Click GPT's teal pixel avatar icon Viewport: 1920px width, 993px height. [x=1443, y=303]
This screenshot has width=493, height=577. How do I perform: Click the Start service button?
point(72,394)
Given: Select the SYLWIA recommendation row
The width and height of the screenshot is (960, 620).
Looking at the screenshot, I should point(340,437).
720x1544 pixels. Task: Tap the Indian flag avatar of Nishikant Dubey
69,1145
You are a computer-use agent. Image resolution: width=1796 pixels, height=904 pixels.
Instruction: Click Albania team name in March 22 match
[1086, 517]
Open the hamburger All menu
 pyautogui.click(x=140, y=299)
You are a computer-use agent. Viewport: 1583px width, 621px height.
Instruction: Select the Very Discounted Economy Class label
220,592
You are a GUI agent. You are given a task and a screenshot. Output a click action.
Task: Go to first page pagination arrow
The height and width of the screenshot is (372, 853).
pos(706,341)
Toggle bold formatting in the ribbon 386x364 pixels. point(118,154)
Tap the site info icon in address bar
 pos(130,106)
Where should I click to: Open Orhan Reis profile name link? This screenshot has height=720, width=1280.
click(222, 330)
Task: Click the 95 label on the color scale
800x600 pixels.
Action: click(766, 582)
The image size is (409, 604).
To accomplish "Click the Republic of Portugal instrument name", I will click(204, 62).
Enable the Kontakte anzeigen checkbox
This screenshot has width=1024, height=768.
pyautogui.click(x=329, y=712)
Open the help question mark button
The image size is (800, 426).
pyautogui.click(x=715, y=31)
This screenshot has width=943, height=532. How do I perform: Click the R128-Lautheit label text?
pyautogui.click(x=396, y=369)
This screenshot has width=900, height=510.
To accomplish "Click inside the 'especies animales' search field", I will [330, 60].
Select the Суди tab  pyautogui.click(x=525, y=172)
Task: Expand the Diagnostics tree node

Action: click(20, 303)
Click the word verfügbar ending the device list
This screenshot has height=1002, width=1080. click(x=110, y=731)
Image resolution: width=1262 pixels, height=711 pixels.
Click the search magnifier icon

Task directions. Set down exactly the lines of the data above, beginning with the line that has "Toggle bold formatting" and ending with the line that has "The image size is (409, 604).", and no others.

Written reply.
Toggle bold formatting in the ribbon 386x364 pixels. point(118,154)
Tap the site info icon in address bar
 pos(130,106)
Where should I click to: Open Orhan Reis profile name link? This screenshot has height=720, width=1280.
click(222, 330)
Task: Click the 95 label on the color scale
800x600 pixels.
Action: click(766, 582)
The image size is (409, 604).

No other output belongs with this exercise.